Ce furent mes propres termes, où je ne crois pas qu’il y ait de quoi blesser la plus sévère modestie. Mais, comme tu sais que toutes les actions peuvent avoir deux sources, et que ce discours pouvoit procéder d’un principe de vanité et de confiance dans le raisonnement, ce soupçon. qui fut augmenté par la connoissance qu’il avoit de mon étude de la géométrie, suffit pour lui faire trouver ce discours étrange, et il me le témoigna par une repartie si pleine d’humilité et de modestie, qu’elle eût sans doute confondu l’orgueil qu’il vouloit réfuter. J’essayai néanmoins de lui faire connoître mon motif ; mais ma justification accrut son doute et il prit mes excuses pour une obstination. J’avoue que son discours étoit si beau, que, si j’eusse cru être en l’état qu’il se le figuroit, il m’en eût retiré ; mais, comme je ne pensois pas être dans cette maladie, je m’opposai au remède qu’il me présentoit. Mais il le fortifioit d’autant plus que je semblois le fuir, parce qu’il prenoit mon refus pour endurcissement : et plus il s’efforçoit de continuer, plus mes remercîmens lui témoignoient que je ne le tenois pas nécessaire. De sorte que toute cette entrevue se passa dans cette équivoque et dans un embarras qui a continué dans toutes les autres et qui ne s’est pu débrouiller. Je ne te rapporterai pas les autres mot à mot, parce qu’il ne seroit pas nécessaire ni à propos. Je te dirai seulement en substance le principal de ce qui s’y est dit ou, pour mieux dire, le principal de leur retenue.

Consigne A: Dans la lettre sur l'entrevue, pour quoi l'interlocuteur prit-il les excuses qu'on lui présentait ?
Consigne B: Donnez la suite de la lettre sur l'entrevue, à partir de sa dernière phrase.
Les enregistrements qui suivent proviennent d'une autre source.

Données affichées:

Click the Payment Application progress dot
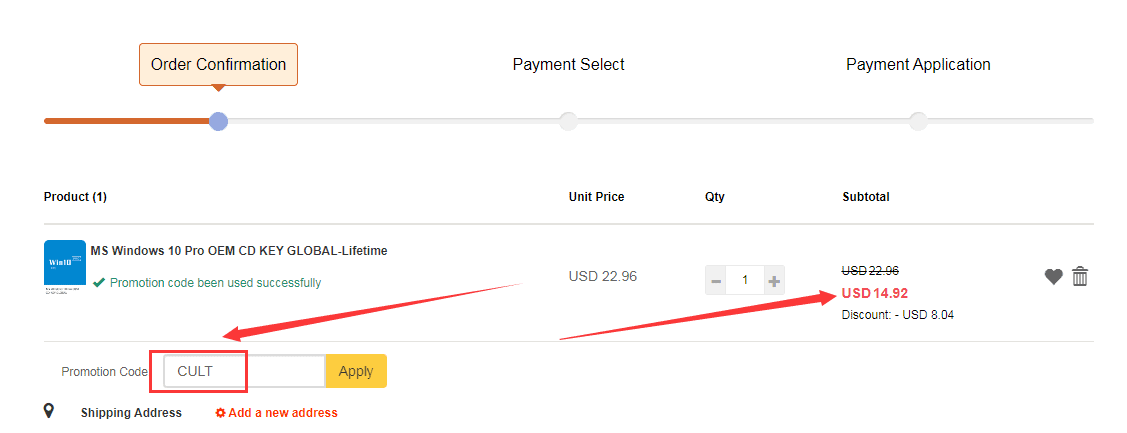 918,121
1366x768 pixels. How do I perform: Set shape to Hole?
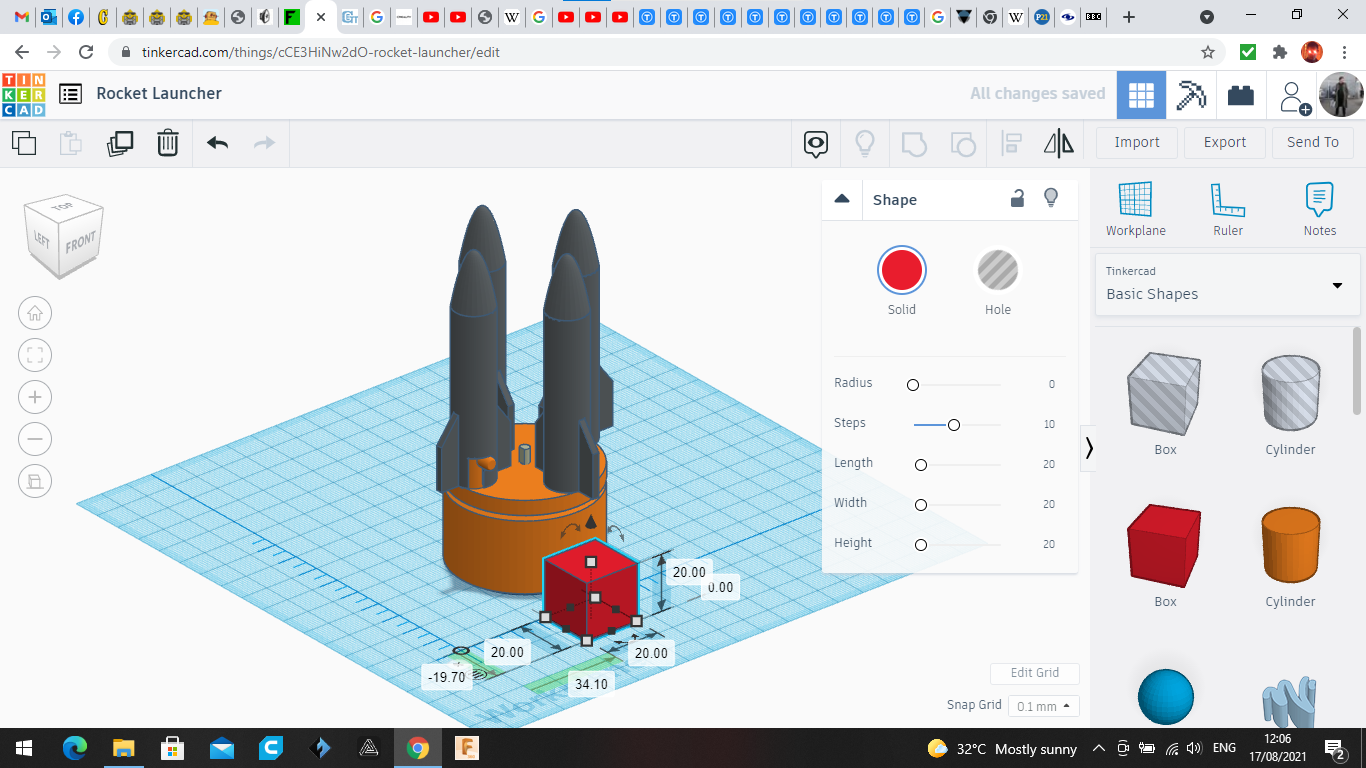point(997,270)
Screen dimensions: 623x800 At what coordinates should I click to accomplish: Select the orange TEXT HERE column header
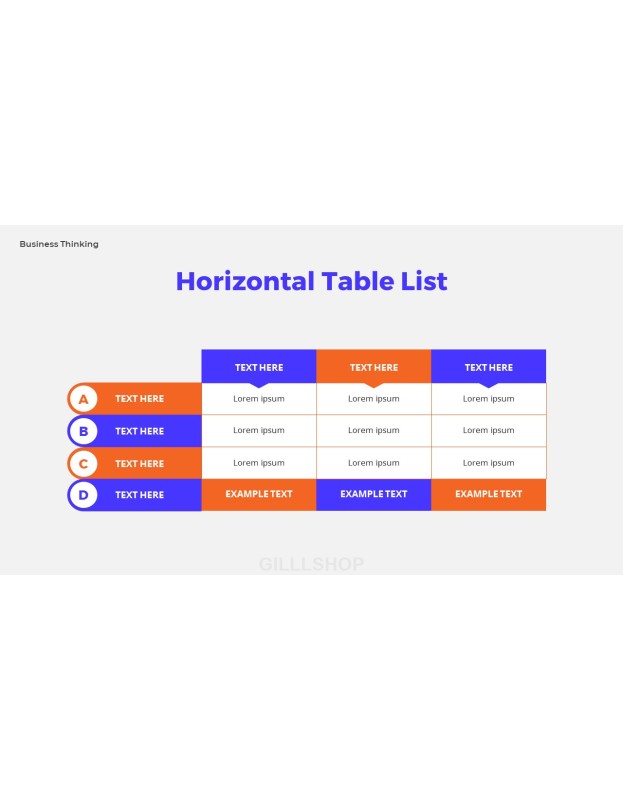point(373,367)
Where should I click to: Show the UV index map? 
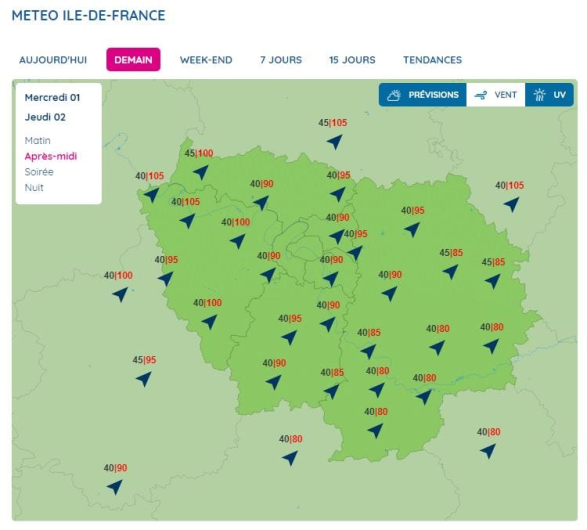point(550,95)
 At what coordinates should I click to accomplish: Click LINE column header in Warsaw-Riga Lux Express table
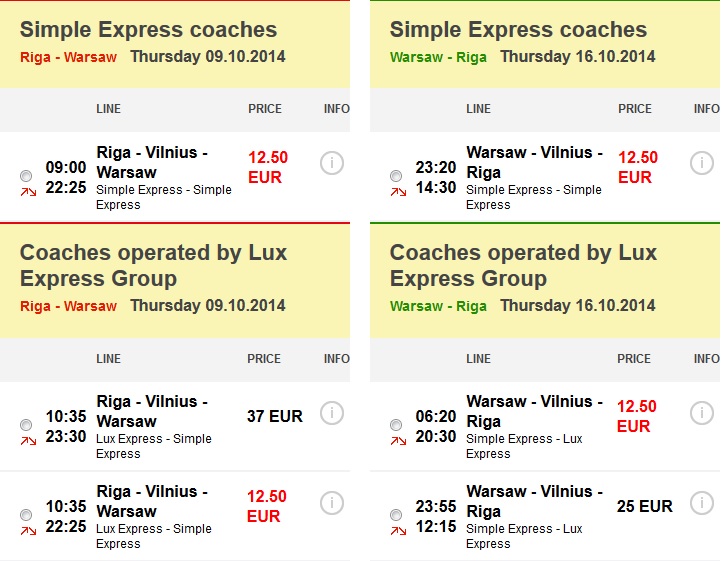[478, 358]
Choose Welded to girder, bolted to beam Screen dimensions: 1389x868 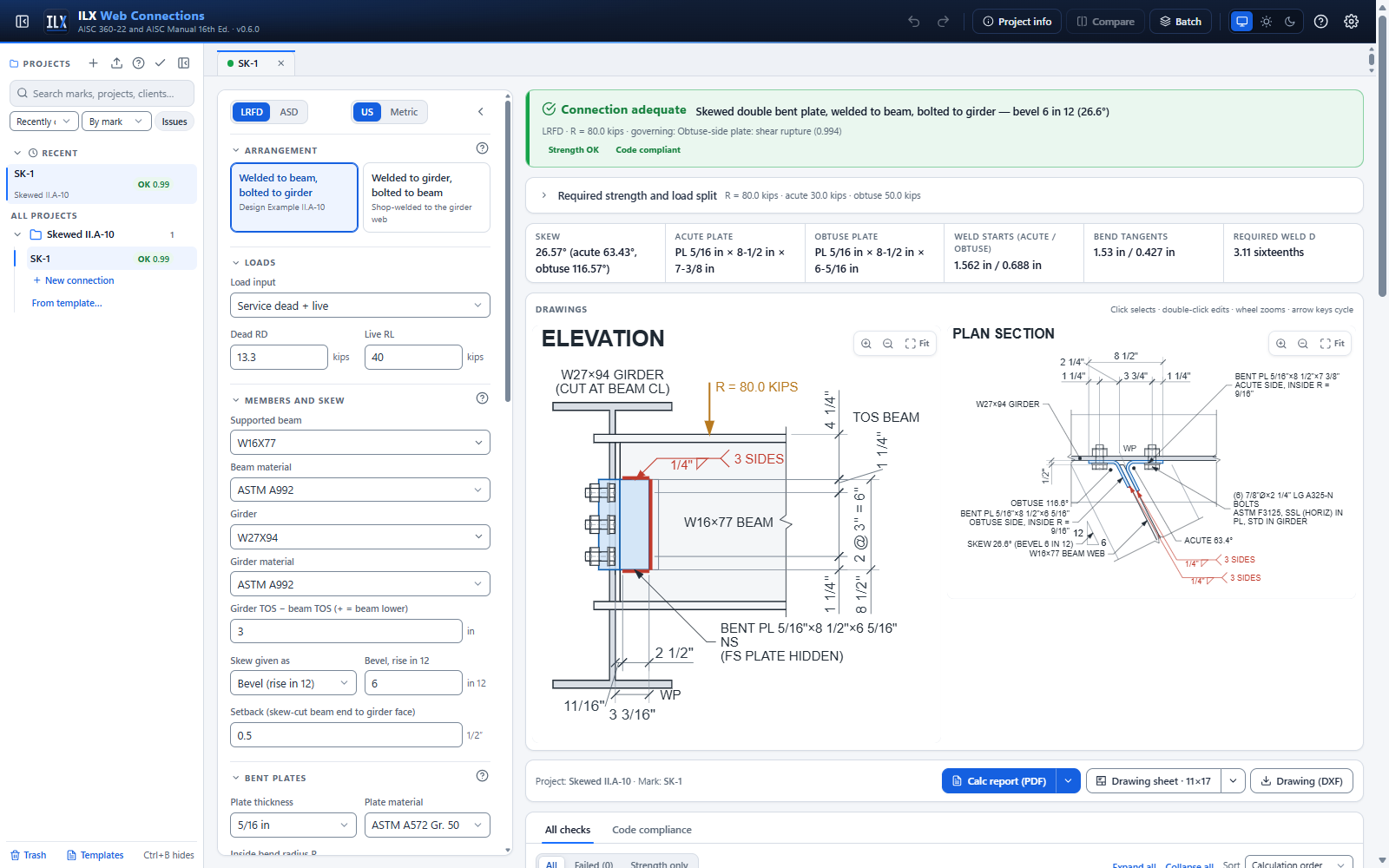click(x=426, y=198)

Réponse attendue A: Il les prit pour une obstination.

Réponse attendue B:
Mais je te prie avant toutes choses de ne tirer aucune conséquence de tout ce que je te mande, parce qu’il pourrait m’échapper de ne pas dire les choses avec assez de justesse ; et cela te pourroit l’aire naître quelque soupçon peut-être aussi désavantageux qu’injuste. Car enfin, après y avoir bien songé, je n’y trouve qu’une obscurité où il seroit dangereux et difficile de décider, et pour moi j’en suspends entièrement mon jugement, autant à cause de ma foiblesse que pour mon manque de connoissance.